= RECORDS FOR THE TASK =
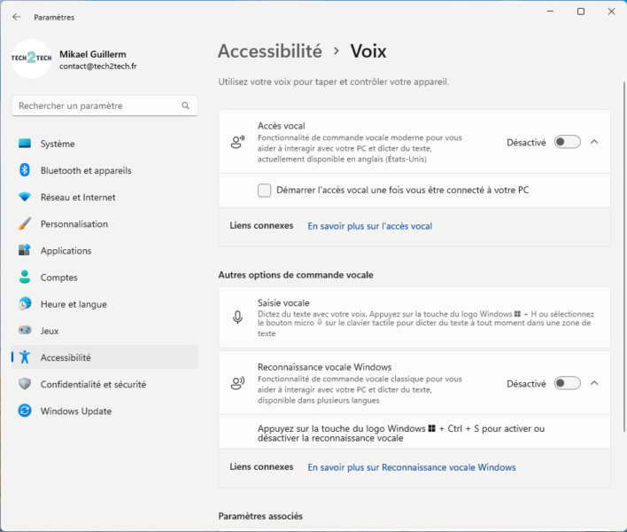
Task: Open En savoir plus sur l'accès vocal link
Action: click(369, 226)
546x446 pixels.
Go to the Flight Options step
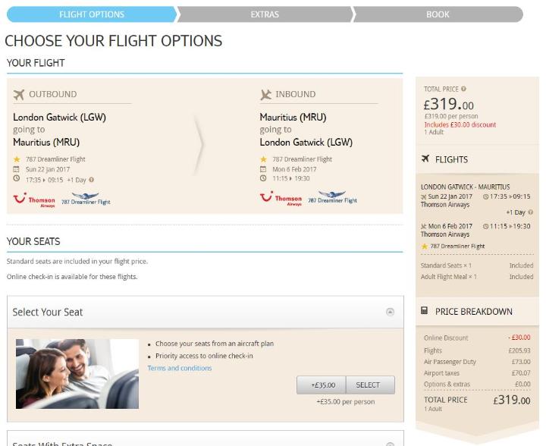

==

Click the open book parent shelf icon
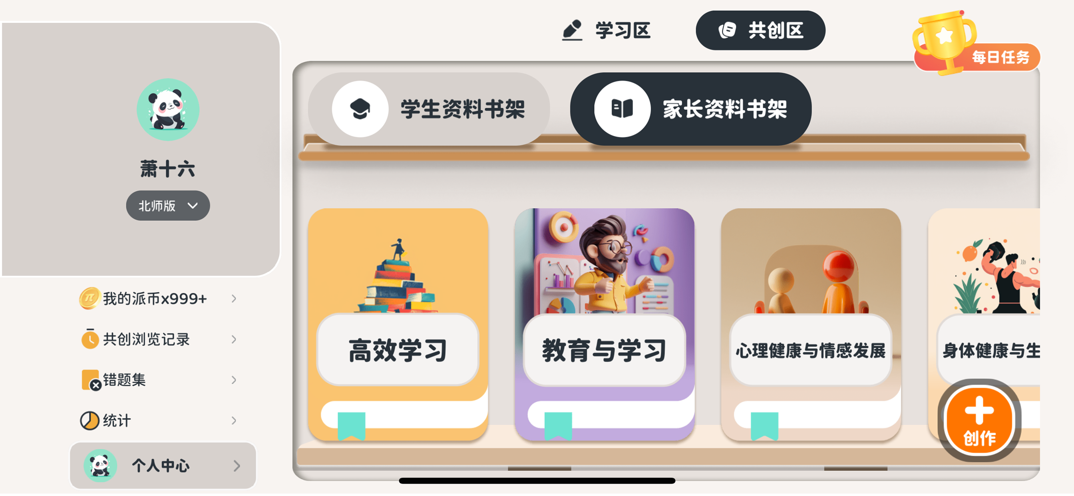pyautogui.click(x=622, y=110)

---

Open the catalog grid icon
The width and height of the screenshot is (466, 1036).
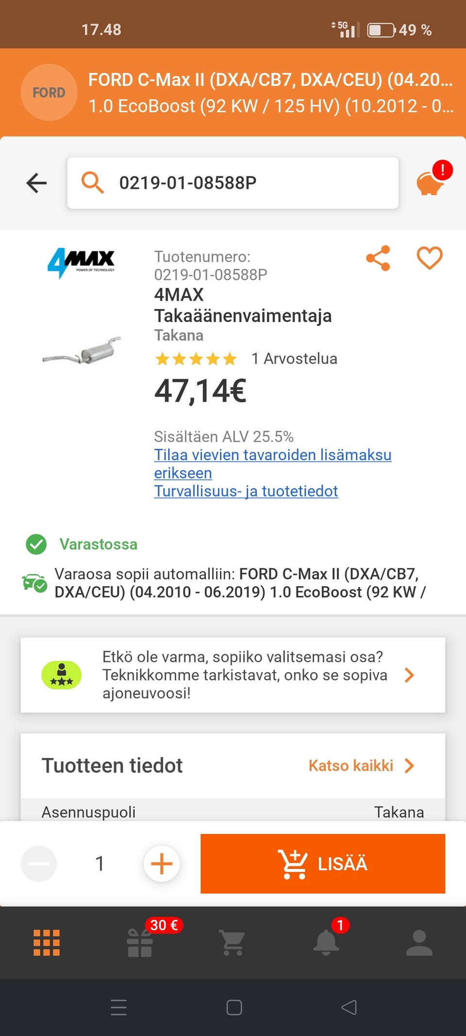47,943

= WHAT YOU NEED TO DO =
Gather every line of the records above that contains the string "icon", and copy each one in full.

= REPLY =
Click the open book parent shelf icon
Open the catalog grid icon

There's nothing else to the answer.